The following data has a line with "How do I perform: Click the 'performance" and a line with "Click chevron arrow". Write out exactly those lines and all the lines between them.

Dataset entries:
—————
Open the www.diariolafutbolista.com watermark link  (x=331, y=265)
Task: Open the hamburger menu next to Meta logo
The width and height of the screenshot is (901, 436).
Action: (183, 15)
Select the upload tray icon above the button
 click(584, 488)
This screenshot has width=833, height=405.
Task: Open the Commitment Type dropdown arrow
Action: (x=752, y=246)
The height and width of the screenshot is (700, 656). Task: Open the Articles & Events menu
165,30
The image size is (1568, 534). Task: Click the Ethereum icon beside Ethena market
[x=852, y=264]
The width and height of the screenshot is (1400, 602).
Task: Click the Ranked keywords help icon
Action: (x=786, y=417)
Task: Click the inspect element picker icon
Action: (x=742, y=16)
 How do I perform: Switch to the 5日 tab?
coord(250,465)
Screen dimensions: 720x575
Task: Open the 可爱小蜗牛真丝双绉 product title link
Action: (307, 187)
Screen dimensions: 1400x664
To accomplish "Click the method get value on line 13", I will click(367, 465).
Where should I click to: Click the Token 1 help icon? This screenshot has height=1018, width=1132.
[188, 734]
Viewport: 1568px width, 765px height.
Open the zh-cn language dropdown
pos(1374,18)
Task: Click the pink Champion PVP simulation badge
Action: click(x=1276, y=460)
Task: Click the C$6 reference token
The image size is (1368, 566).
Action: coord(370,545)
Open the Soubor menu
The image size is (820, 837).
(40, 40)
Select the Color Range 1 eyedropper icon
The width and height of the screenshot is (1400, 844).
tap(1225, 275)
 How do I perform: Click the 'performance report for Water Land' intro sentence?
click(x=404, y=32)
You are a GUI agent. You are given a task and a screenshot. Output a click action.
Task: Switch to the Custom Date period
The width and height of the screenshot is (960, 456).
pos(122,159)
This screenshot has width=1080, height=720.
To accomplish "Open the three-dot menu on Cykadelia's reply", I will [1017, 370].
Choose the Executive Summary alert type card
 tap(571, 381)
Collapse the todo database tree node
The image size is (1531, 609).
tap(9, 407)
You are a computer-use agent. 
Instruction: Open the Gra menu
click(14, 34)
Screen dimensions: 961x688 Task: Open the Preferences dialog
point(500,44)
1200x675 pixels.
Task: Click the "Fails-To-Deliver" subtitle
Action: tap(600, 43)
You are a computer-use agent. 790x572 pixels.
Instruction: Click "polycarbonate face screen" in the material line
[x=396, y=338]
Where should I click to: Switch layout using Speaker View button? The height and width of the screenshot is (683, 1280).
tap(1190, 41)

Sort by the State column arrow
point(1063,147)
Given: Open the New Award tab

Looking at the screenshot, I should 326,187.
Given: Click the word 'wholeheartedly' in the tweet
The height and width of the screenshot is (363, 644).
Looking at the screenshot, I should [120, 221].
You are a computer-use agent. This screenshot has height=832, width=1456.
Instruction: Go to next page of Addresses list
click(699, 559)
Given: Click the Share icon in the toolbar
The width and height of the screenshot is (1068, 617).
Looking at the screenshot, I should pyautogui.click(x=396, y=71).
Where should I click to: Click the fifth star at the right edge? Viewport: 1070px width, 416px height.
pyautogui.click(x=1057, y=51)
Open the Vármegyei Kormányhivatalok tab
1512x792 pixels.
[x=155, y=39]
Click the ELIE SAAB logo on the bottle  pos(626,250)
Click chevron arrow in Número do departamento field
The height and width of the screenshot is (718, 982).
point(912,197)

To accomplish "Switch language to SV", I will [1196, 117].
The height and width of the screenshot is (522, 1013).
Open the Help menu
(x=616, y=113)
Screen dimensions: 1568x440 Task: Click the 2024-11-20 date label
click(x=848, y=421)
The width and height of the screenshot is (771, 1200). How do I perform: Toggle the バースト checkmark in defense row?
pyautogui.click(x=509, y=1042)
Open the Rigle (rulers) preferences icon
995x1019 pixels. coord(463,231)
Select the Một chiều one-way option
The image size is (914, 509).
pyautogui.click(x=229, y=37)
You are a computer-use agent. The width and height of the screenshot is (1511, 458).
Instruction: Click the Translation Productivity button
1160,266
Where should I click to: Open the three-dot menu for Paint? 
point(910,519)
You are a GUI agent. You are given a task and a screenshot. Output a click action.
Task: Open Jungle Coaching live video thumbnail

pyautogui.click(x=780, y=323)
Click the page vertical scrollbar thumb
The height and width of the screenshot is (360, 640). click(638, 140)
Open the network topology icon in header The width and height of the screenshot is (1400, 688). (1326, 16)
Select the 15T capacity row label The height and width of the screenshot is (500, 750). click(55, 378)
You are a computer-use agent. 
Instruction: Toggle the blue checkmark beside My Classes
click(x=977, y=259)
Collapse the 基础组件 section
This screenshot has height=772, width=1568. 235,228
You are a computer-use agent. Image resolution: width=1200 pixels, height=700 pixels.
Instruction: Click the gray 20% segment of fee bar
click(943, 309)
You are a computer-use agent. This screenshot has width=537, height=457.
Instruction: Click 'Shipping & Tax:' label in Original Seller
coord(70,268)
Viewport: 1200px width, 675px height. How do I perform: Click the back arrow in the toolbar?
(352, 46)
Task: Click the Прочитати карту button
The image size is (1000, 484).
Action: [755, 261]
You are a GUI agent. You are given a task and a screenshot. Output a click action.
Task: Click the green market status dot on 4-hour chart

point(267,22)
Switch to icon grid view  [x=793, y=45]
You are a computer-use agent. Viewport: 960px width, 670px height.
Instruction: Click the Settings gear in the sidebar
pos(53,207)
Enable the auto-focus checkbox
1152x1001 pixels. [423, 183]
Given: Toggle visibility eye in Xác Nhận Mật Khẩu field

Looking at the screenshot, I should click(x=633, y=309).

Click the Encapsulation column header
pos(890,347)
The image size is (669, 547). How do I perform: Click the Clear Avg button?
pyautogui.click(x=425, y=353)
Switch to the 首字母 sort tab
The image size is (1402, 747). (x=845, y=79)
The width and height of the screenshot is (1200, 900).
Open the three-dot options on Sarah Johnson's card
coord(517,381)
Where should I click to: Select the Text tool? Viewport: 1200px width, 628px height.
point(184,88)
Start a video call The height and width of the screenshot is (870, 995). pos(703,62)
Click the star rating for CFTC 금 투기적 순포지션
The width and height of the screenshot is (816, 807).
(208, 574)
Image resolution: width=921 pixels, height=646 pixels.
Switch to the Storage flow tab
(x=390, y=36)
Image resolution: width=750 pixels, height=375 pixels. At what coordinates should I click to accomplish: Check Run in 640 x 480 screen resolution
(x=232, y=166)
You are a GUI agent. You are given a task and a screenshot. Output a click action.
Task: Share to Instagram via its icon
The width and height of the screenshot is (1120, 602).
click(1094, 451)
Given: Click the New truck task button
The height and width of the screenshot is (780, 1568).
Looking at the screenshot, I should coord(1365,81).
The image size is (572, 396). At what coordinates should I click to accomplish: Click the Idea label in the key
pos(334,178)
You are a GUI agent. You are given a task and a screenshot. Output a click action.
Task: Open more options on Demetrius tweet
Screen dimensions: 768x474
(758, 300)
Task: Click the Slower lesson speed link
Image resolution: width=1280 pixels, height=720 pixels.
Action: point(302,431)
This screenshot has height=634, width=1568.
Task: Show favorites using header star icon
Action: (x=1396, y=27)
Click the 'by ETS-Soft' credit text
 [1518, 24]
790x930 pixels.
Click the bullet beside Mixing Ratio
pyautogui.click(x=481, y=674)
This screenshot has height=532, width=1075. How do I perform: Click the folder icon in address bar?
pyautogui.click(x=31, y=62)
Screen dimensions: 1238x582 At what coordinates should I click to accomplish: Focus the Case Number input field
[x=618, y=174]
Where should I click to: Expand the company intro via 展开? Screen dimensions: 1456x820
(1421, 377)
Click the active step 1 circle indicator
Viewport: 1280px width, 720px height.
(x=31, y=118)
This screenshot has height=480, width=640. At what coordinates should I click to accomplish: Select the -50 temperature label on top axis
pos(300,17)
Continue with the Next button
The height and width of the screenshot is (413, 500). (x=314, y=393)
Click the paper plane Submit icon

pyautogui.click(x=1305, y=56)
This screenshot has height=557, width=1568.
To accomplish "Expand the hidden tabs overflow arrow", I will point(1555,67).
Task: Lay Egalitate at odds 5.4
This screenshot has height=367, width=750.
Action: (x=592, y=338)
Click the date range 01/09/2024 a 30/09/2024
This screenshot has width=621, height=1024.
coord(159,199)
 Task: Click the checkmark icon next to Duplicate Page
—————
Expected answer
 How do I perform: Click the 'performance report for Water Land' intro sentence?
click(x=404, y=32)
You are a GUI agent. You are given a task and a screenshot. Output a click action.
Task: Switch to the Custom Date period
The width and height of the screenshot is (960, 456).
pos(122,159)
This screenshot has width=1080, height=720.
To accomplish "Open the three-dot menu on Cykadelia's reply", I will [1017, 370].
Choose the Executive Summary alert type card
 tap(571, 381)
Collapse the todo database tree node
The image size is (1531, 609).
tap(9, 407)
You are a computer-use agent. 
Instruction: Open the Gra menu
click(14, 34)
Screen dimensions: 961x688 Task: Open the Preferences dialog
point(500,44)
1200x675 pixels.
Task: Click the "Fails-To-Deliver" subtitle
Action: tap(600, 43)
You are a computer-use agent. 790x572 pixels.
Instruction: Click "polycarbonate face screen" in the material line
[x=396, y=338]
Where should I click to: Switch layout using Speaker View button? The height and width of the screenshot is (683, 1280).
tap(1190, 41)

Sort by the State column arrow
point(1063,147)
Given: Open the New Award tab

Looking at the screenshot, I should 326,187.
Given: Click the word 'wholeheartedly' in the tweet
The height and width of the screenshot is (363, 644).
Looking at the screenshot, I should [120, 221].
You are a computer-use agent. This screenshot has height=832, width=1456.
Instruction: Go to next page of Addresses list
click(699, 559)
Given: Click the Share icon in the toolbar
The width and height of the screenshot is (1068, 617).
Looking at the screenshot, I should pyautogui.click(x=396, y=71).
Where should I click to: Click the fifth star at the right edge? Viewport: 1070px width, 416px height.
pyautogui.click(x=1057, y=51)
Open the Vármegyei Kormányhivatalok tab
1512x792 pixels.
[x=155, y=39]
Click the ELIE SAAB logo on the bottle  pos(626,250)
Click chevron arrow in Número do departamento field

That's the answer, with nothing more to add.